- [Exercise instructions] Locate "780x520 pixels." in the records below, then copy its line and every following line exactly, without the pictures.

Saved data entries
• • • •
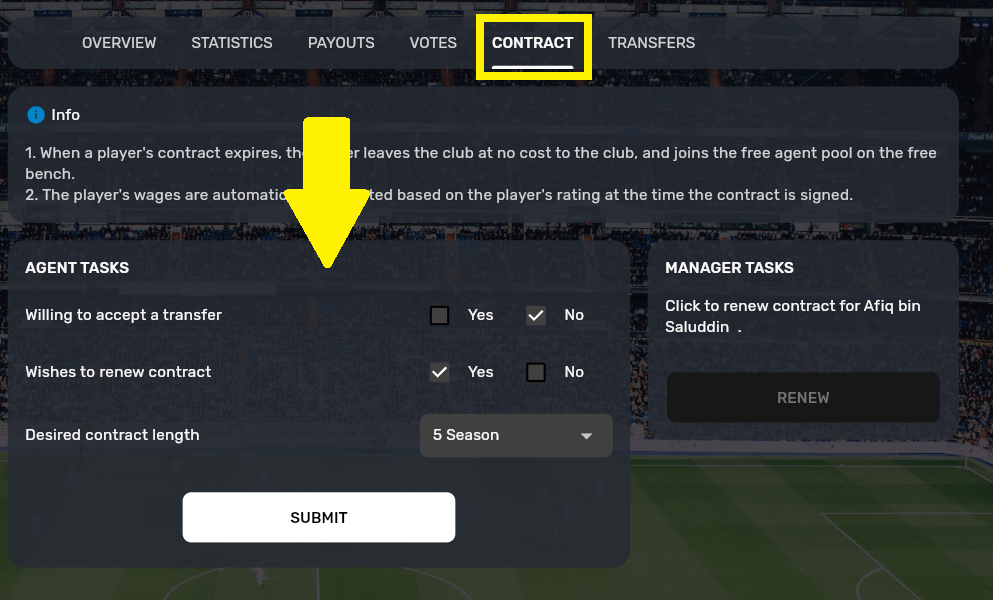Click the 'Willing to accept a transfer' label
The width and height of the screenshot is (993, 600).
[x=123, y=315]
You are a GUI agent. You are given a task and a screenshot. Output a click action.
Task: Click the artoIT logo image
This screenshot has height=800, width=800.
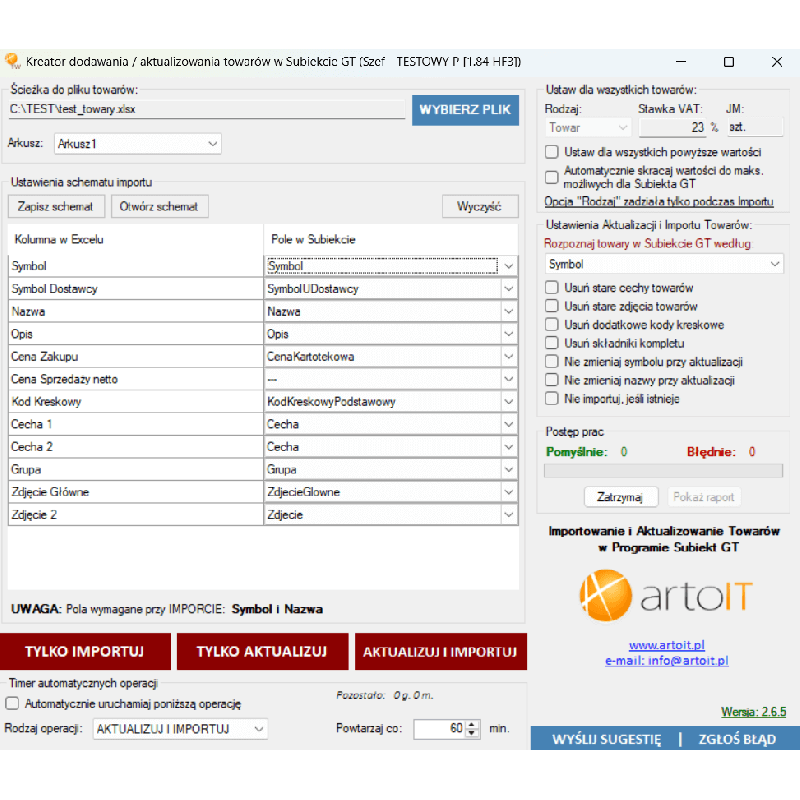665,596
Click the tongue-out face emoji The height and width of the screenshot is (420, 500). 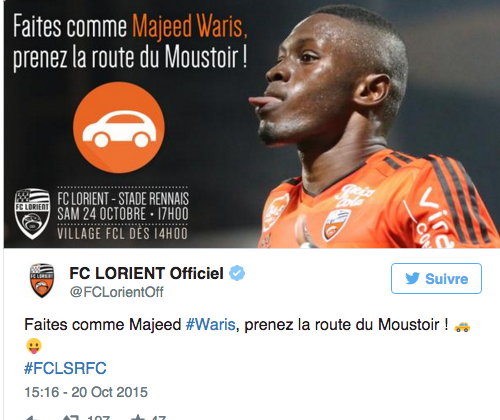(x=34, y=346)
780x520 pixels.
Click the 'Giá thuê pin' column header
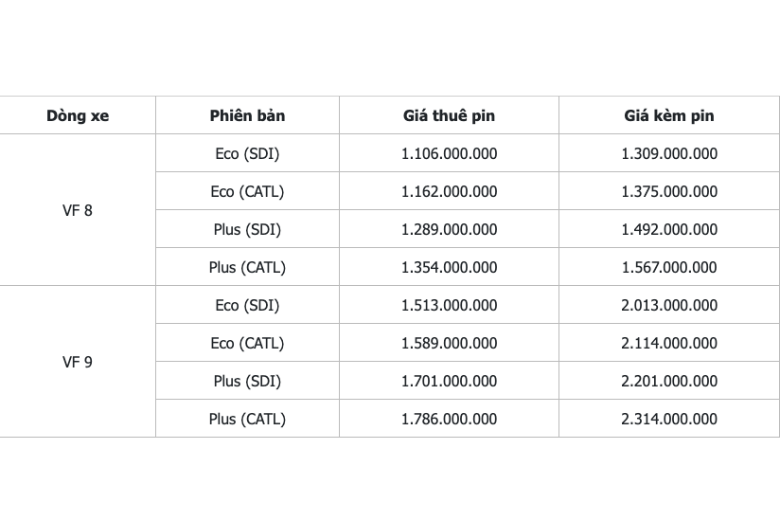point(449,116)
• • • •
- [Exercise result]
780x520 pixels.
Click the 'Giá thuê pin' column header
point(449,116)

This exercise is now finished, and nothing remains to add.